Image: The MRI of my hips that got me diagnosed. I have no idea what to look for, but it does kind of look like a butterfly?

Title: This is How I Disappear by My Chemical Romance

I have not written in a year. 

I’ve done this before, back when I graduated college after finishing an 80-page thesis, I didn’t think I could read or write another word. Back then I didn’t think I’d even get that far, and when I actually did, I realized I had no idea why I’d done it. I went to school for writing because I didn’t take myself seriously in any other way. That was my “only skill” and therefore that’s what I ought to go to school for. Everyone believed I could do this too because I’d been writing since I was 9 and finished writing a book by the age of 15 so obviously this was only the beginning of my genius and obviously I was going to become the next JK Rowling. But the thing no one took into account was that being an artist, though it can begin with innate talent and passion, takes a lot of gumption and tough skin and ambition and I was not born with those things.

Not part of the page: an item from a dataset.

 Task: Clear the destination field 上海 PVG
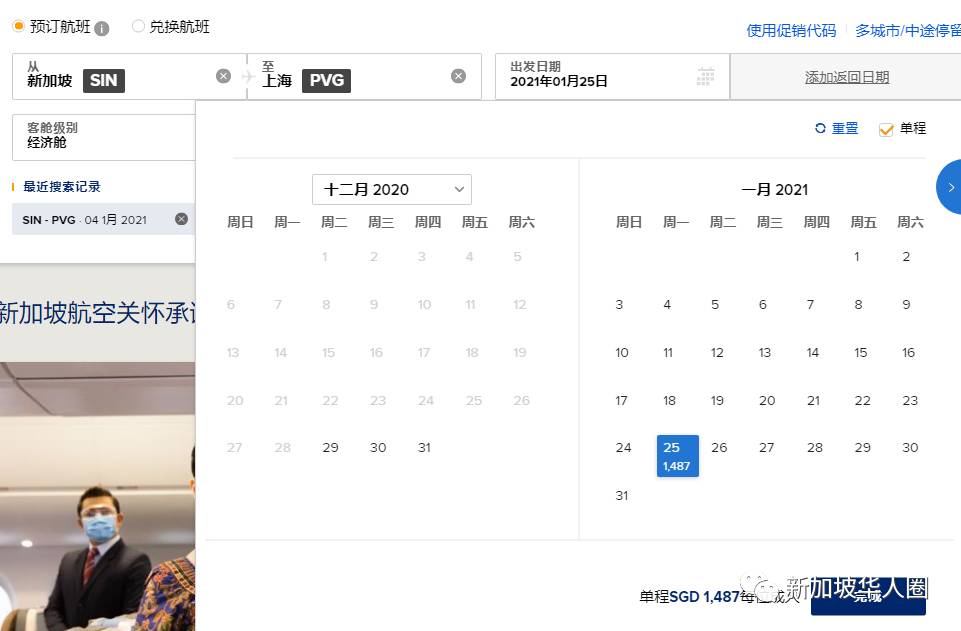coord(458,76)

Any momentum of ambition always seems to end in burnout or is simply lost when my schedule gets thrown off. This time last year, I’d stopped writing because I had just gotten laid off. I was stressed, but it was summer and I had just gotten a new boyfriend (and therefore much less fodder in terms of relationship posts, and writing about a fresh one seemed inhumane), so I lost track of time. I lost the habit. And once the habit is dead it’s incredibly hard to jumpstart. 

I then got a replacement job, one that was 5 days a week (now 3) in an office so far away I have to leave at 5 am to get to it, and so I ran out of juice immediately and completely. Every week I spent 15 hours in a car and 40 hours stuck in a cubicle in front of a screen and did not wish to spend any more time in my similarly sized office (though with windows and a better chair) in front of a similarly sized screen (though with better specs) and do a similar task (writing). 

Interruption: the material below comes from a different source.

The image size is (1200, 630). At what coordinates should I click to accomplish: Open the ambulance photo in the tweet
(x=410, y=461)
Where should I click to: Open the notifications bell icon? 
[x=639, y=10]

Then I got sick. Or rather, sick-er. Turns out, I was always sick! I’d been begging doctors for around 7 years to take my pain and fatigue (and a plethora of other symptoms) seriously. It took accepting a job with a shitty chair and a shitty commute to make my condition flare up to unbearable levels that it was finally caught in 4K (on MRI). But it took about 4 months of my life away. My every waking moment was spent managing and mitigating pain and grasping at spoons to get enough to shower, eat, and go to work.

But it’s been a year. And I miss you, blog. And I guess you, too, reader. I really don’t know how I could so easily let go of my one true love. How dare I, really? What a disservice I have done to myself, my craft, and any audience I once had. 

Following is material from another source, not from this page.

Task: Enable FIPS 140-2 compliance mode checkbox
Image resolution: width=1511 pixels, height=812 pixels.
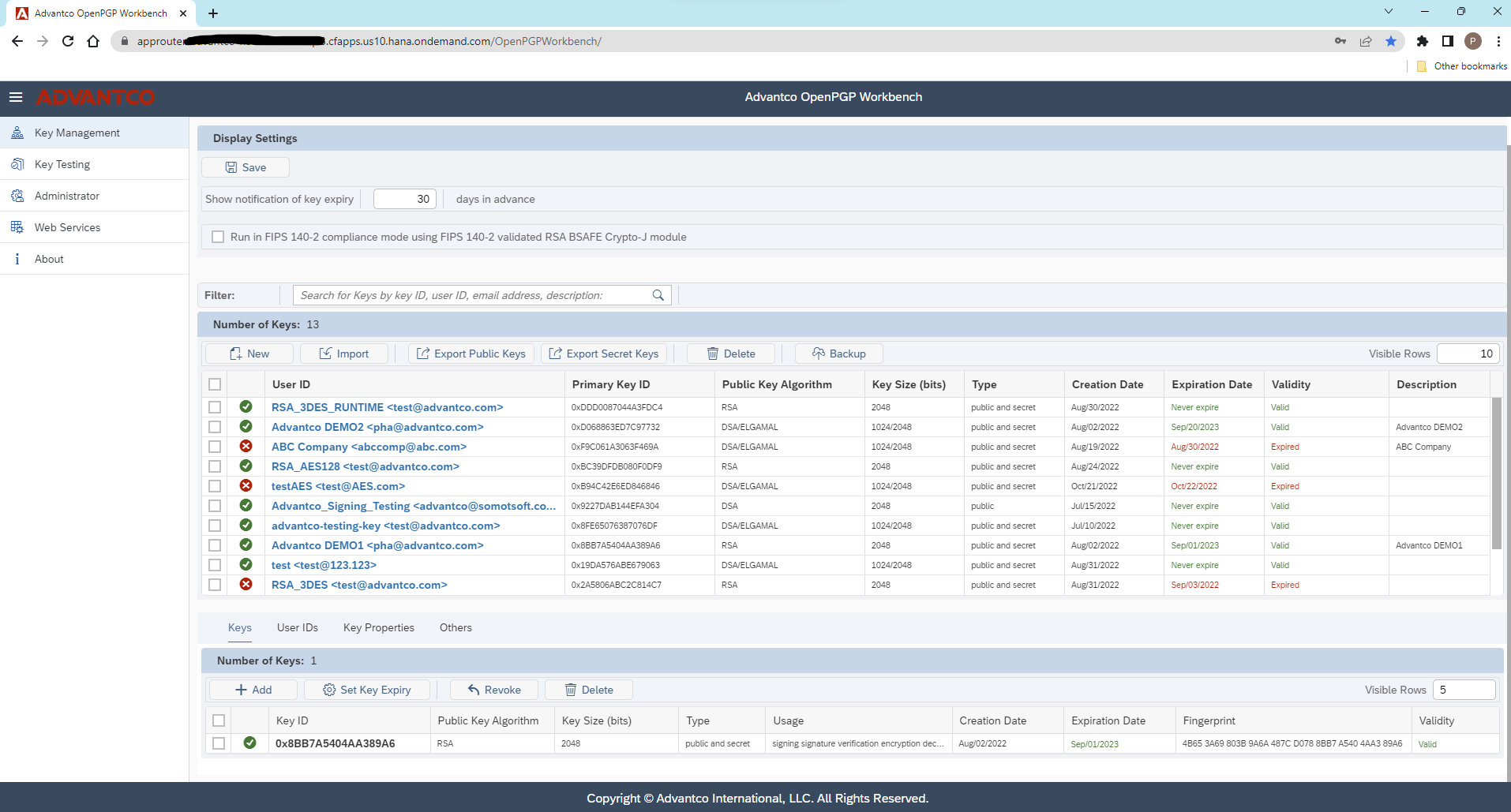Action: [218, 237]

It’s tough to forgive yourself for inaction. Sometimes I regret not doing more to further my education and career back in college. I always think I should have done more like joined a club or gotten an internship, until I remember I was on a medically-unethical amount of medication and most days I was barely getting through the fog to keep myself alive and graduate. When I was unemployed for over a year, I always thought I should have done more, like written a book or started a business or something. But I was broke, tired, lonely, and goddamn depressed. It was never quite “inaction” in that I always seem to find myself focusing on survival. I was forgetting that a life simply survived is not really a life at all; If I’m not going to do the thing I love then what’s the point of living? They say the way one spends their days is the way they spend their life, and so if I am not writing then am I a writer at all?

So I beg your forgiveness for not writing. I promise to forgive myself too if you do.

Bonus Content:

So I actually just looked at my website stats for the first time in a year and people are still reading?? Thank you. I am glad that my body of work lives on even when I’ve left it to rot.